MiBici makes their data public and has published it every month since December 2014.
A GitHub repository is also available with the R scripts used to merge, transform, and clean data from 4,496,890 bike trips registered in 2024 and hourly weather data obtained through the Open-meteo API, as well as the combined bikeshare + weather data and standalone hourly weather data available as csv files.
Data was obtained directly from MiBici's public data website. In this site, data is published in CSV files corresponding to individuals month from December 2014 to Febuary 2025. Data from 2024 was downloaded, cleaned, and transformed into a hourly format, as well as merged with hourly weather data.
variable | description | units |
---|---|---|
date | date in yyyy-mm-dd format (i.e. '2024-01-01') | date |
month | month of year (1 = jan, 2 = feb, ... , 12 = dec) | month |
day | day of month | day |
hour | hour of the day in 24 h format starting at 0 | hour |
trip_count | count of hourly bike trips | count |
is_weekend | is the day a weekend? i.e. saturday/sunday (1 = yes, 0 = no) | binary |
is_holiday | is the day a federal holiday in Mexico? (1 = yes, 0 = no) | binary |
apparent_temperature | perceived temperature combining wind chill factor, relative humidity and solar radiation | °C |
wind_speed | wind speed at 10 meters above ground | km/h |
is_day | 1 if the current time has daylight, 0 at night | binary |
temperature | air temperature at 2 meters above ground | °C |
relative_humidity | relative humidity at 2 meters above ground | % |
precipitation | total precipitation (rain, showers, snow) sum of the preceding hour | mm |
weather_code | weather condition as a numeric code.

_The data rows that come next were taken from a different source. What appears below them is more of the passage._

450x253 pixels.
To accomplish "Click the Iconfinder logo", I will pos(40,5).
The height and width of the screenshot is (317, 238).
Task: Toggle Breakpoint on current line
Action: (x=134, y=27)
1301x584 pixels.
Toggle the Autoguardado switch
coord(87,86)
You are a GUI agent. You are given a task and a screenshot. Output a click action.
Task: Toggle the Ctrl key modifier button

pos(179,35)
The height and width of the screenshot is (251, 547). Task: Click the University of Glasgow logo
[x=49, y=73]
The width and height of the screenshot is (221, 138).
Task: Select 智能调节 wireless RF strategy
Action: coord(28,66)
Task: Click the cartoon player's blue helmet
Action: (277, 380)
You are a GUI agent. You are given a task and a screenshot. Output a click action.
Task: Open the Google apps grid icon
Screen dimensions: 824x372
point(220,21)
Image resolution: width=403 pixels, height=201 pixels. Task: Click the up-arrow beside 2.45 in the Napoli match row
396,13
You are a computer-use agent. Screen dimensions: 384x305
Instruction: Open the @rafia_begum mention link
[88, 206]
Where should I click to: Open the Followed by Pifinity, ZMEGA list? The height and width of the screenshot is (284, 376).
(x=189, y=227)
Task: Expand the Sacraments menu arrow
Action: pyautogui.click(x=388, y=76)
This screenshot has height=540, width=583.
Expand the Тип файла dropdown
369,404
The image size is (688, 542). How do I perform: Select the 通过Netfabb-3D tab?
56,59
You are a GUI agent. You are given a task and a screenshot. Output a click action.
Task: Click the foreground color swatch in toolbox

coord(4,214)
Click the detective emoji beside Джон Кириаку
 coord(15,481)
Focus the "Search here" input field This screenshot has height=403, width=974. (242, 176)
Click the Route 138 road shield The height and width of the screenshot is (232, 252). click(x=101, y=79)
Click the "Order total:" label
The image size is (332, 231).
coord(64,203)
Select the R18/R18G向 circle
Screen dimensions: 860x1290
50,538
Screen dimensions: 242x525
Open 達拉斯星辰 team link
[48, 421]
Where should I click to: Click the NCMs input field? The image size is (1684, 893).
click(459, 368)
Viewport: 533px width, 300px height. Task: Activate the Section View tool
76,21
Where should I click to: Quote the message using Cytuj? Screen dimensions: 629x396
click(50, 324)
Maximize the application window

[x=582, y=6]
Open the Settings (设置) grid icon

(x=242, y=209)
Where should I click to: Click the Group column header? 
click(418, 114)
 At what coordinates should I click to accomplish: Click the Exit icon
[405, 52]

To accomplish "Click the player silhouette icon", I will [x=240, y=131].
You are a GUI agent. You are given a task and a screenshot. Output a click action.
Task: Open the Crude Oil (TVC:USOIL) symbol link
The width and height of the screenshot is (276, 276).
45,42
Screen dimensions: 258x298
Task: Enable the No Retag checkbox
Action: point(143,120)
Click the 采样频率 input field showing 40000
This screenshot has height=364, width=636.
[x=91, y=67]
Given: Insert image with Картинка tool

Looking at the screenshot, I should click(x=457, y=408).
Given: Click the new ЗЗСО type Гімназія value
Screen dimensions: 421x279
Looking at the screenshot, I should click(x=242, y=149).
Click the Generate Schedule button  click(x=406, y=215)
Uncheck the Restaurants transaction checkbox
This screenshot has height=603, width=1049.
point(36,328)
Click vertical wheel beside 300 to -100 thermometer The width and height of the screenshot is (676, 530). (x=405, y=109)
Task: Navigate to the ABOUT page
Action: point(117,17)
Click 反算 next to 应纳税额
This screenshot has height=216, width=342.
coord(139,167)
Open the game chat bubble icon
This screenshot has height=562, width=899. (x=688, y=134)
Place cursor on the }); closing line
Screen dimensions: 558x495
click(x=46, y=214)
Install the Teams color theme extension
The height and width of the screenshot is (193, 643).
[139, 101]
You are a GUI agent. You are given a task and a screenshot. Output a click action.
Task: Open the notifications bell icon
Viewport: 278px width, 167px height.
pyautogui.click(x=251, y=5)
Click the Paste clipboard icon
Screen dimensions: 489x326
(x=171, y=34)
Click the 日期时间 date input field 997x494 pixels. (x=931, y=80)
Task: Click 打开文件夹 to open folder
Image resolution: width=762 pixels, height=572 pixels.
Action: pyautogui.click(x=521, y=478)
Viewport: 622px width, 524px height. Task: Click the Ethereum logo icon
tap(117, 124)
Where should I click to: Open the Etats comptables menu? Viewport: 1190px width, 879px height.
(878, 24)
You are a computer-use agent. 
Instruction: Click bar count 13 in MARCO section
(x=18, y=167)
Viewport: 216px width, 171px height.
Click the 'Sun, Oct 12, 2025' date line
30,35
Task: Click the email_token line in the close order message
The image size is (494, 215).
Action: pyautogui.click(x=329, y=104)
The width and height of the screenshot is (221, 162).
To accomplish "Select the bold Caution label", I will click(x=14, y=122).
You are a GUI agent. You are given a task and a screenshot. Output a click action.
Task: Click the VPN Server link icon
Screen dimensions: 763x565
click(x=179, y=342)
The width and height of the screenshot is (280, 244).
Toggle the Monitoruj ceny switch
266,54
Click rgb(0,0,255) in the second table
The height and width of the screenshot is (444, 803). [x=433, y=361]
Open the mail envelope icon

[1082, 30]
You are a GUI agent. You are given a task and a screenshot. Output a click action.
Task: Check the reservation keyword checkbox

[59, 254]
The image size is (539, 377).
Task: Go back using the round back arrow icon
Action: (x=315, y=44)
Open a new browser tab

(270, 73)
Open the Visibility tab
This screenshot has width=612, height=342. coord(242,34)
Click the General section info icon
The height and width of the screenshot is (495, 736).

Follow WMO weather interpretation codes (see below) | WMO code |
season | season of the year (winter, spring, summer, fall) | category |
code | description |
---|---|
0 | clear sky |
1 | mainly clear |
2 | partly cloudy |
3 | overcast |
45 | fog |
61 | rain: slight |
63 | rain: moderate |
80 | rain showers: slight |
81 | rain showers: moderate |
95 | thunderstorm |
96 | thunderstorm with slight hail |
I have also cleaned, transformed, and combined all bikeshare data from Dec 2014 to Mar 2024 and published the final dataset (2.51 GB) in Kaggle.